JOB -
Recast every line of the data entries below as a Markdown table with two columns, Row and Text. Number the rows in order and leave out blank lines.

Data entries:

--- start ---

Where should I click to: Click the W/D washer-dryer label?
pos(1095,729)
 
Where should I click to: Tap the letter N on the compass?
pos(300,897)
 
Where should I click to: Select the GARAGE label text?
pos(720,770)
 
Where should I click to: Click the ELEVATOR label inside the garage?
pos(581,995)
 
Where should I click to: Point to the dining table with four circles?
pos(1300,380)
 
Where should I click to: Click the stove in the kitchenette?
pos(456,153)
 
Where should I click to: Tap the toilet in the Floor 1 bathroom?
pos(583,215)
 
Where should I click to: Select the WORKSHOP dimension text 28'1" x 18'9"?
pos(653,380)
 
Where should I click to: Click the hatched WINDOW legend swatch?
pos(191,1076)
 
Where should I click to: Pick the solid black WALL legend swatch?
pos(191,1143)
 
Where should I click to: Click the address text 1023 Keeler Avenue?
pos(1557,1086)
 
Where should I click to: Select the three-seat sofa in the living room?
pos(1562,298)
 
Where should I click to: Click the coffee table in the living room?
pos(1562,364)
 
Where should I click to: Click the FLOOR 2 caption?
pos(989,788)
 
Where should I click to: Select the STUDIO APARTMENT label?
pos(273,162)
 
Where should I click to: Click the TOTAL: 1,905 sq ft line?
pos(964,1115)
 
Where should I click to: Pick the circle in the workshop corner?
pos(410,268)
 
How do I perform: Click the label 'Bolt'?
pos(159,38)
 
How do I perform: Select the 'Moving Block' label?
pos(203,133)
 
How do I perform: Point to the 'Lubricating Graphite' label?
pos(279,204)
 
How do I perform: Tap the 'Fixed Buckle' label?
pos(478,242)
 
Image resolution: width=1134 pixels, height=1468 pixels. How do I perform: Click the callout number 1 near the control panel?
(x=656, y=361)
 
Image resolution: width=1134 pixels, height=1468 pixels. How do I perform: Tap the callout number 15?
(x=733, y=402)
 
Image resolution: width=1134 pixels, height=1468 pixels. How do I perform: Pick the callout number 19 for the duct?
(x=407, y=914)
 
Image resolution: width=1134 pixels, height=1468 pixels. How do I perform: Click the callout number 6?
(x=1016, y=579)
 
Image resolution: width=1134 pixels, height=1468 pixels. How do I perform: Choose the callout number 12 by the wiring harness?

--- end ---

RESPONSE TO THIS EXERCISE -
| Row | Text |
|---|---|
| 1 | Where should I click to: Click the W/D washer-dryer label? |
| 2 | pos(1095,729) |
| 3 | Where should I click to: Tap the letter N on the compass? |
| 4 | pos(300,897) |
| 5 | Where should I click to: Select the GARAGE label text? |
| 6 | pos(720,770) |
| 7 | Where should I click to: Click the ELEVATOR label inside the garage? |
| 8 | pos(581,995) |
| 9 | Where should I click to: Point to the dining table with four circles? |
| 10 | pos(1300,380) |
| 11 | Where should I click to: Click the stove in the kitchenette? |
| 12 | pos(456,153) |
| 13 | Where should I click to: Tap the toilet in the Floor 1 bathroom? |
| 14 | pos(583,215) |
| 15 | Where should I click to: Select the WORKSHOP dimension text 28'1" x 18'9"? |
| 16 | pos(653,380) |
| 17 | Where should I click to: Click the hatched WINDOW legend swatch? |
| 18 | pos(191,1076) |
| 19 | Where should I click to: Pick the solid black WALL legend swatch? |
| 20 | pos(191,1143) |
| 21 | Where should I click to: Click the address text 1023 Keeler Avenue? |
| 22 | pos(1557,1086) |
| 23 | Where should I click to: Select the three-seat sofa in the living room? |
| 24 | pos(1562,298) |
| 25 | Where should I click to: Click the coffee table in the living room? |
| 26 | pos(1562,364) |
| 27 | Where should I click to: Click the FLOOR 2 caption? |
| 28 | pos(989,788) |
| 29 | Where should I click to: Select the STUDIO APARTMENT label? |
| 30 | pos(273,162) |
| 31 | Where should I click to: Click the TOTAL: 1,905 sq ft line? |
| 32 | pos(964,1115) |
| 33 | Where should I click to: Pick the circle in the workshop corner? |
| 34 | pos(410,268) |
| 35 | How do I perform: Click the label 'Bolt'? |
| 36 | pos(159,38) |
| 37 | How do I perform: Select the 'Moving Block' label? |
| 38 | pos(203,133) |
| 39 | How do I perform: Point to the 'Lubricating Graphite' label? |
| 40 | pos(279,204) |
| 41 | How do I perform: Tap the 'Fixed Buckle' label? |
| 42 | pos(478,242) |
| 43 | Image resolution: width=1134 pixels, height=1468 pixels. How do I perform: Click the callout number 1 near the control panel? |
| 44 | (x=656, y=361) |
| 45 | Image resolution: width=1134 pixels, height=1468 pixels. How do I perform: Tap the callout number 15? |
| 46 | (x=733, y=402) |
| 47 | Image resolution: width=1134 pixels, height=1468 pixels. How do I perform: Pick the callout number 19 for the duct? |
| 48 | (x=407, y=914) |
| 49 | Image resolution: width=1134 pixels, height=1468 pixels. How do I perform: Click the callout number 6? |
| 50 | (x=1016, y=579) |
| 51 | Image resolution: width=1134 pixels, height=1468 pixels. How do I perform: Choose the callout number 12 by the wiring harness? |